Architecture
Summary
Telemy is an IRL streaming platform built around a single-DLL OBS plugin (telemy-obs-plugin.dll) that runs entirely inside the OBS process, paired with a Go control plane API and a shared relay pool for bonded SRT delivery. The system evolved from Project Aegis’s original Rust child-process + C++ shim + IPC pipe design (documented in the Aegis Architecture First Pass) through a v0.0.3 hybrid architecture, arriving at the current v0.0.5 all-native C++ plugin with no standalone binary, no IPC layer, and no Rust dependency. The control plane runs on Advin VPS with PostgreSQL, managing relay provisioning, authentication, billing (LemonSqueezy), and DNS (Cloudflare).
The relay infrastructure shifted from per-user ephemeral EC2 instances (AWS provisioner, deprecated 2026-03-20) to a shared always-on VPS pool model (PoolProvisioner, deployed 2026-03-23). Each relay node runs a dual-process Docker stack: a custom srtla_rec fork for bonded UDP proxying and SLS v1.5.0 for SRT session management. The v0.0.6 design (drafted 2026-03-21) extends this into a global relay mesh with smart region-based assignment, GeoIP integration (deferred), and permanent slug-based DNS records. A repo split (designed 2026-04-02) will separate the open-source MIT-licensed OBS plugin from the proprietary backend into two repositories.
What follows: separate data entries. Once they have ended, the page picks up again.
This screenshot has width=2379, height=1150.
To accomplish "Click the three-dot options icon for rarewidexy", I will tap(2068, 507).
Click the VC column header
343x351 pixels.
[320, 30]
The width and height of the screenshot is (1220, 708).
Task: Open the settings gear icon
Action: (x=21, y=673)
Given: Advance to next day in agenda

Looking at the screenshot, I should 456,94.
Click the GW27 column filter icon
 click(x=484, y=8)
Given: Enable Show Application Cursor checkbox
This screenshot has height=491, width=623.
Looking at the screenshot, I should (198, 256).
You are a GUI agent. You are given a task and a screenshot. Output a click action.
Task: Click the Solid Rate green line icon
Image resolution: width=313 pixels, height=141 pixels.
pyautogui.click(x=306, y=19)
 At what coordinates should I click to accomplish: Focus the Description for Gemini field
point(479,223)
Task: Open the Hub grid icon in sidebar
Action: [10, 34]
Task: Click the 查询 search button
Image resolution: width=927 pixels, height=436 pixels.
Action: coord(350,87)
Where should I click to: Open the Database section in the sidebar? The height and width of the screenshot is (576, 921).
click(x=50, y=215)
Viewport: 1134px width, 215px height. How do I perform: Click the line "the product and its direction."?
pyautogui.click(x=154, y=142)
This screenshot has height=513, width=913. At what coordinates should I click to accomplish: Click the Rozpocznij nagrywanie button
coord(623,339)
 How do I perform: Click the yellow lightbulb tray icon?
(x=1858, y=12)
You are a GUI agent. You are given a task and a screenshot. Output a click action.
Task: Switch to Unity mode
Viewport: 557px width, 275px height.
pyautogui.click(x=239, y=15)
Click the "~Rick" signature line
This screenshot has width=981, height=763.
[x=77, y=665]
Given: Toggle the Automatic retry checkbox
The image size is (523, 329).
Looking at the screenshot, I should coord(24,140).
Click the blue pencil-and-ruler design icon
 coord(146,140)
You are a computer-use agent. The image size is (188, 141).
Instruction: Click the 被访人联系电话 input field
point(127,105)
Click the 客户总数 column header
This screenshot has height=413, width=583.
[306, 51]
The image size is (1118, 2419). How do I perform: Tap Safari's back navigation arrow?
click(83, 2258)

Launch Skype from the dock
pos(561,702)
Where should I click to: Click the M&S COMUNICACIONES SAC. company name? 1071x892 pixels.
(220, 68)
The component boundaries are strict: the C++ plugin handles metrics collection (OBS/Win32/NVML at 500ms), config storage (DPAPI-encrypted vault), relay client lifecycle, and CEF dock hosting. The Go control plane handles auth (browser-handoff login, JWT sessions), entitlement enforcement, relay pool assignment, DNS record management, and billing webhooks. The dock UI (React, bundled as minified JS) communicates with the native plugin via a document.title transport encoded as percent-encoded JSON, with secrets never exposed to the JS layer.
Timeline
- Pre-v0.0.4: Project Aegis architecture designed with C++ OBS shim + Rust child process (
aegis-core.exe) + Named Pipe IPC + MessagePack protocol. Local-first Phase 1 (failover), cloud Phase 2+ (Go control plane + AWS relays). - v0.0.4: Transitioned to all-native C++ single-DLL architecture, eliminating Rust dependency and IPC pipe layer.
- v0.0.5 (current): Introduced browser-handoff plugin login, DPAPI ConfigVault, ConnectionManager with multi-connection stubs, BYOR (Bring Your Own Relay), stream slot system, per-link relay telemetry via custom
srtla_recfork, relay provision progress UI, and billing integration (LemonSqueezy). - 2026-03-20: AWS provisioner deprecated; PoolProvisioner becomes sole relay provider.
- 2026-03-21: v0.0.6 global relay mesh design drafted — smart region assignment, stable slug DNS, GeoIP (deferred), health scoring.
- 2026-03-23: Always-ready relay model deployed — sessions auto-provision on managed connection add, auto-deprovision on remove.
- 2026-04-02: Repo split design approved — public MIT plugin repo + private proprietary backend repo (
telemy-api).
Current State
The production system runs as a single-DLL OBS plugin on Windows 10/11, connecting to a Go control plane on Advin VPS with one relay node (kc1, Kansas City, us-central region). The relay pool infrastructure is fully operational: PoolProvisioner assigns sessions from relay_pool with health monitoring every 60 seconds, and Cloudflare DNS records are created/updated per session via internal/dns/cloudflare.go.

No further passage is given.